Detection of antibodies
Serology is frequently used to investigate the presence or absence of serum antibodies against different pathogens in boar studs. It is an easy and rather inexpensive method that is suitable for monitoring. The results should be interpreted at group or stud level, not at the individual animal level. An important disadvantage is the time period between pathogen exposure and detectable levels of antibodies. For many serologic tests, this time period ranges from one to several weeks, which implies that during that period, boars may shed the virus although they are not identified as being infected. Puncture of the jugular vein in adult boars has some practical limitations in terms of safety of the handler. Therefore, blood swabs have become popular. For blood swab collection, the ear is pricked with a needle during semen collection and a cotton swab is used to absorb the blood droplet. For PRRSV, increased amounts of PRRSV were shown in the blood swab as compared to semen samples, and infections could be detected earlier .

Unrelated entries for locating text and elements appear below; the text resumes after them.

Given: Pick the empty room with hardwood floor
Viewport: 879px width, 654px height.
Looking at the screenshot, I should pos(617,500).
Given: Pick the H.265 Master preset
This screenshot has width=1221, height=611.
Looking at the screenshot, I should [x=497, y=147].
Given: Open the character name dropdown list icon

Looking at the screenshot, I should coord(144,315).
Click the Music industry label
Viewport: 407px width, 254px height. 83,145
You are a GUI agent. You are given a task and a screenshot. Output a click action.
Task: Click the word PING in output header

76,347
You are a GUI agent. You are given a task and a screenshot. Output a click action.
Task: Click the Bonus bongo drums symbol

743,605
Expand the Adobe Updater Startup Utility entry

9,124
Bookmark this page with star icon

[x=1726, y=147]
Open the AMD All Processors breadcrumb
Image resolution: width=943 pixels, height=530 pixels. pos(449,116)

Interpretation of diagnostic testing
It is clear that categorizing semen as either virus free or virus contaminated is not straightforward. For many viruses, e.g., PRRSV, ADV, PCV2, temporal inconsistencies exist among viremia, the presence of virus in semen, and antibodies in serum. In the case of PRRSV, e.g., viremia in adult boars may be of short duration and end before virus shedding in semen ends . Furthermore, in the initial phases of the infection, serologic results will be negative although the virus can be shed in the semen. Finally, boars may remain serologically positive long after the virus is no longer shed in the semen. Because shedding of virus in semen is often intermittent, especially in the later phases of the infection, a negative test result on a semen sample does not preclude subsequent shedding of the virus. A negative result only means that the tested sample of the ejaculate does not contain virus and that the particular ejaculate is likely to be virus free. It does not guarantee absence of contamination in subsequent ejaculates of a boar. Consequently, a negative semen test from a serologically positive boar should be interpreted with caution.